Stated goal: Can you quote every one of the records below verbatim, from the first line to the last?

Task inputs:

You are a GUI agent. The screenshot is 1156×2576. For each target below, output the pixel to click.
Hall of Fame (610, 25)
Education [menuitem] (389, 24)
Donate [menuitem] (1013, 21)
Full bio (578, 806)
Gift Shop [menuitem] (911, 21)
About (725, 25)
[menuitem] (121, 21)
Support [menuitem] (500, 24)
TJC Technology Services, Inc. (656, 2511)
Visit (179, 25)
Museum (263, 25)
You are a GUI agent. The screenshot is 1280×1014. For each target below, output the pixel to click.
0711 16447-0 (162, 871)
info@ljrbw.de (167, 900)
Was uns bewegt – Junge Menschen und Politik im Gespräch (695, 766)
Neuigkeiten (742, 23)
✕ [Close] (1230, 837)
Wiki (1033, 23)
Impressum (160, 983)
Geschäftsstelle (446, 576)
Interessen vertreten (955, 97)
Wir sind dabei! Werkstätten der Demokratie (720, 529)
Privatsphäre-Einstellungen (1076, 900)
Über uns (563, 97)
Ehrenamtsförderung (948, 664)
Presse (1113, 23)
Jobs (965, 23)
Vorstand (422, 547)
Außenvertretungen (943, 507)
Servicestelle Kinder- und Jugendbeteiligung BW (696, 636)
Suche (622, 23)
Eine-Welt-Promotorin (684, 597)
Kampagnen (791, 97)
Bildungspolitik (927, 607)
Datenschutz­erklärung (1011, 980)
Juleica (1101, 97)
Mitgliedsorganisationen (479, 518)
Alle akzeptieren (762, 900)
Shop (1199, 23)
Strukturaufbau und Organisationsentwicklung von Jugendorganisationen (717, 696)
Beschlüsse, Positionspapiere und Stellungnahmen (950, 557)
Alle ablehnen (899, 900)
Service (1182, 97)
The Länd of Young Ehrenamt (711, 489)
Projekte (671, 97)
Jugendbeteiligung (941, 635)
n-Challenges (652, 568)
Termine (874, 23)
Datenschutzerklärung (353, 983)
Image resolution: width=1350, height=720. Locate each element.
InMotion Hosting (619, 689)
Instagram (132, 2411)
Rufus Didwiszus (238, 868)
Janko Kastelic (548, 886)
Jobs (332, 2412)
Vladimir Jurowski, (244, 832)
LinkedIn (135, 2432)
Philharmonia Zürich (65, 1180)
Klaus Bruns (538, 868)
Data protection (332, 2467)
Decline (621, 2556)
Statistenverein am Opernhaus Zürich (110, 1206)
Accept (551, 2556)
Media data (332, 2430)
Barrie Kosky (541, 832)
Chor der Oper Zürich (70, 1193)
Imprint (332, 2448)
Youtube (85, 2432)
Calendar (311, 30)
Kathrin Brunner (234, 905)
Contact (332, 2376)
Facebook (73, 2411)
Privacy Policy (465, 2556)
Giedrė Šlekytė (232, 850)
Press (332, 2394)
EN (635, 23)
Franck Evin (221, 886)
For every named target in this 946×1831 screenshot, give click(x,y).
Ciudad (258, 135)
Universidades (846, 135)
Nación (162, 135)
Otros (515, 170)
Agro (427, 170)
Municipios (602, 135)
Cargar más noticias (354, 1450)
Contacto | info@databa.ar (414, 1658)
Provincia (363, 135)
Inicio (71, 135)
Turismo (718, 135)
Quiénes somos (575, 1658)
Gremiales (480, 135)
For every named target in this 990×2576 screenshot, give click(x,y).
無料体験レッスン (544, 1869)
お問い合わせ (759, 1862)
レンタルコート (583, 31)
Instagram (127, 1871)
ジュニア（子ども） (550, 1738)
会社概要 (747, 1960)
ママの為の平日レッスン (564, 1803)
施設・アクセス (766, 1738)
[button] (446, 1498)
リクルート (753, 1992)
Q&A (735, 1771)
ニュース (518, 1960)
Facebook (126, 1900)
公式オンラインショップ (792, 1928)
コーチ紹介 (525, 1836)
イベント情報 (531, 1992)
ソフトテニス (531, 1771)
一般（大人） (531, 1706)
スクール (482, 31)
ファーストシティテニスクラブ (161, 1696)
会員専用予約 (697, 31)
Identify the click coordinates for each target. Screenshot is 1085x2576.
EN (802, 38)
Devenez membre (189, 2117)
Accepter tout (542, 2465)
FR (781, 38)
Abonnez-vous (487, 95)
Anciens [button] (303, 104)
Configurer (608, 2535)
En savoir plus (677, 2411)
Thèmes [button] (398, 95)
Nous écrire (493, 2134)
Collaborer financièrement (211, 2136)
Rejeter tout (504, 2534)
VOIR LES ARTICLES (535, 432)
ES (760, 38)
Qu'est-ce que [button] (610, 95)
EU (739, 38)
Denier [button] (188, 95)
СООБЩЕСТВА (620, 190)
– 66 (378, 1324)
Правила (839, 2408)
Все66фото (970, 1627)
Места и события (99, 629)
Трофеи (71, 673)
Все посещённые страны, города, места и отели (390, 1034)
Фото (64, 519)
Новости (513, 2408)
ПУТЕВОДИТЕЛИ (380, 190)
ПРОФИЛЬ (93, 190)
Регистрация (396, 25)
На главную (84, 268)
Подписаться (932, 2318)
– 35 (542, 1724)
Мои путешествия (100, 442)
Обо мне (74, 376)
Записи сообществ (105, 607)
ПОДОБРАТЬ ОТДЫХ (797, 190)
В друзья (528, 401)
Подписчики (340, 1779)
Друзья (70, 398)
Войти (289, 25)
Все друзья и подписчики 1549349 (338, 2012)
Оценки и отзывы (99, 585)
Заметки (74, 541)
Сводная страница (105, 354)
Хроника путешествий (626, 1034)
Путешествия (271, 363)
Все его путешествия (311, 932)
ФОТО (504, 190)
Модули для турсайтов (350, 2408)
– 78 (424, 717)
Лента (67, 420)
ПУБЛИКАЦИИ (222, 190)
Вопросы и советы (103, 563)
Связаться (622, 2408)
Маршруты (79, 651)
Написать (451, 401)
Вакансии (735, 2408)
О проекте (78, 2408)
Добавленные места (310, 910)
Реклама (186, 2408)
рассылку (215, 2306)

Solution to the problem:
You are a GUI agent. The screenshot is 1156×2576. For each target below, output the pixel to click.
Hall of Fame (610, 25)
Education [menuitem] (389, 24)
Donate [menuitem] (1013, 21)
Full bio (578, 806)
Gift Shop [menuitem] (911, 21)
About (725, 25)
[menuitem] (121, 21)
Support [menuitem] (500, 24)
TJC Technology Services, Inc. (656, 2511)
Visit (179, 25)
Museum (263, 25)
You are a GUI agent. The screenshot is 1280×1014. For each target below, output the pixel to click.
0711 16447-0 (162, 871)
info@ljrbw.de (167, 900)
Was uns bewegt – Junge Menschen und Politik im Gespräch (695, 766)
Neuigkeiten (742, 23)
✕ [Close] (1230, 837)
Wiki (1033, 23)
Impressum (160, 983)
Geschäftsstelle (446, 576)
Interessen vertreten (955, 97)
Wir sind dabei! Werkstätten der Demokratie (720, 529)
Privatsphäre-Einstellungen (1076, 900)
Über uns (563, 97)
Ehrenamtsförderung (948, 664)
Presse (1113, 23)
Jobs (965, 23)
Vorstand (422, 547)
Außenvertretungen (943, 507)
Servicestelle Kinder- und Jugendbeteiligung BW (696, 636)
Suche (622, 23)
Eine-Welt-Promotorin (684, 597)
Kampagnen (791, 97)
Bildungspolitik (927, 607)
Datenschutz­erklärung (1011, 980)
Juleica (1101, 97)
Mitgliedsorganisationen (479, 518)
Alle akzeptieren (762, 900)
Shop (1199, 23)
Strukturaufbau und Organisationsentwicklung von Jugendorganisationen (717, 696)
Beschlüsse, Positionspapiere und Stellungnahmen (950, 557)
Alle ablehnen (899, 900)
Service (1182, 97)
The Länd of Young Ehrenamt (711, 489)
Projekte (671, 97)
Jugendbeteiligung (941, 635)
n-Challenges (652, 568)
Termine (874, 23)
Datenschutzerklärung (353, 983)
Image resolution: width=1350, height=720. Locate each element.
InMotion Hosting (619, 689)
Instagram (132, 2411)
Rufus Didwiszus (238, 868)
Janko Kastelic (548, 886)
Jobs (332, 2412)
Vladimir Jurowski, (244, 832)
LinkedIn (135, 2432)
Philharmonia Zürich (65, 1180)
Klaus Bruns (538, 868)
Data protection (332, 2467)
Decline (621, 2556)
Statistenverein am Opernhaus Zürich (110, 1206)
Accept (551, 2556)
Media data (332, 2430)
Barrie Kosky (541, 832)
Chor der Oper Zürich (70, 1193)
Imprint (332, 2448)
Youtube (85, 2432)
Calendar (311, 30)
Kathrin Brunner (234, 905)
Contact (332, 2376)
Facebook (73, 2411)
Privacy Policy (465, 2556)
Giedrė Šlekytė (232, 850)
Press (332, 2394)
EN (635, 23)
Franck Evin (221, 886)
For every named target in this 946×1831 screenshot, give click(x,y).
Ciudad (258, 135)
Universidades (846, 135)
Nación (162, 135)
Otros (515, 170)
Agro (427, 170)
Municipios (602, 135)
Cargar más noticias (354, 1450)
Contacto | info@databa.ar (414, 1658)
Provincia (363, 135)
Inicio (71, 135)
Turismo (718, 135)
Quiénes somos (575, 1658)
Gremiales (480, 135)
For every named target in this 990×2576 screenshot, give click(x,y).
無料体験レッスン (544, 1869)
お問い合わせ (759, 1862)
レンタルコート (583, 31)
Instagram (127, 1871)
ジュニア（子ども） (550, 1738)
会社概要 (747, 1960)
ママの為の平日レッスン (564, 1803)
施設・アクセス (766, 1738)
[button] (446, 1498)
リクルート (753, 1992)
Q&A (735, 1771)
ニュース (518, 1960)
Facebook (126, 1900)
公式オンラインショップ (792, 1928)
コーチ紹介 (525, 1836)
イベント情報 (531, 1992)
ソフトテニス (531, 1771)
一般（大人） (531, 1706)
スクール (482, 31)
ファーストシティテニスクラブ (161, 1696)
会員専用予約 (697, 31)
Identify the click coordinates for each target. Screenshot is 1085x2576.
EN (802, 38)
Devenez membre (189, 2117)
Accepter tout (542, 2465)
FR (781, 38)
Abonnez-vous (487, 95)
Anciens [button] (303, 104)
Configurer (608, 2535)
En savoir plus (677, 2411)
Thèmes [button] (398, 95)
Nous écrire (493, 2134)
Collaborer financièrement (211, 2136)
Rejeter tout (504, 2534)
VOIR LES ARTICLES (535, 432)
ES (760, 38)
Qu'est-ce que [button] (610, 95)
EU (739, 38)
Denier [button] (188, 95)
СООБЩЕСТВА (620, 190)
– 66 (378, 1324)
Правила (839, 2408)
Все66фото (970, 1627)
Места и события (99, 629)
Трофеи (71, 673)
Все посещённые страны, города, места и отели (390, 1034)
Фото (64, 519)
Новости (513, 2408)
ПУТЕВОДИТЕЛИ (380, 190)
ПРОФИЛЬ (93, 190)
Регистрация (396, 25)
На главную (84, 268)
Подписаться (932, 2318)
– 35 (542, 1724)
Мои путешествия (100, 442)
Обо мне (74, 376)
Записи сообществ (105, 607)
ПОДОБРАТЬ ОТДЫХ (797, 190)
В друзья (528, 401)
Подписчики (340, 1779)
Друзья (70, 398)
Войти (289, 25)
Все друзья и подписчики 1549349 (338, 2012)
Оценки и отзывы (99, 585)
Заметки (74, 541)
Сводная страница (105, 354)
Хроника путешествий (626, 1034)
Путешествия (271, 363)
Все его путешествия (311, 932)
ФОТО (504, 190)
Модули для турсайтов (350, 2408)
– 78 (424, 717)
Лента (67, 420)
ПУБЛИКАЦИИ (222, 190)
Вопросы и советы (103, 563)
Связаться (622, 2408)
Маршруты (79, 651)
Написать (451, 401)
Вакансии (735, 2408)
О проекте (78, 2408)
Добавленные места (310, 910)
Реклама (186, 2408)
рассылку (215, 2306)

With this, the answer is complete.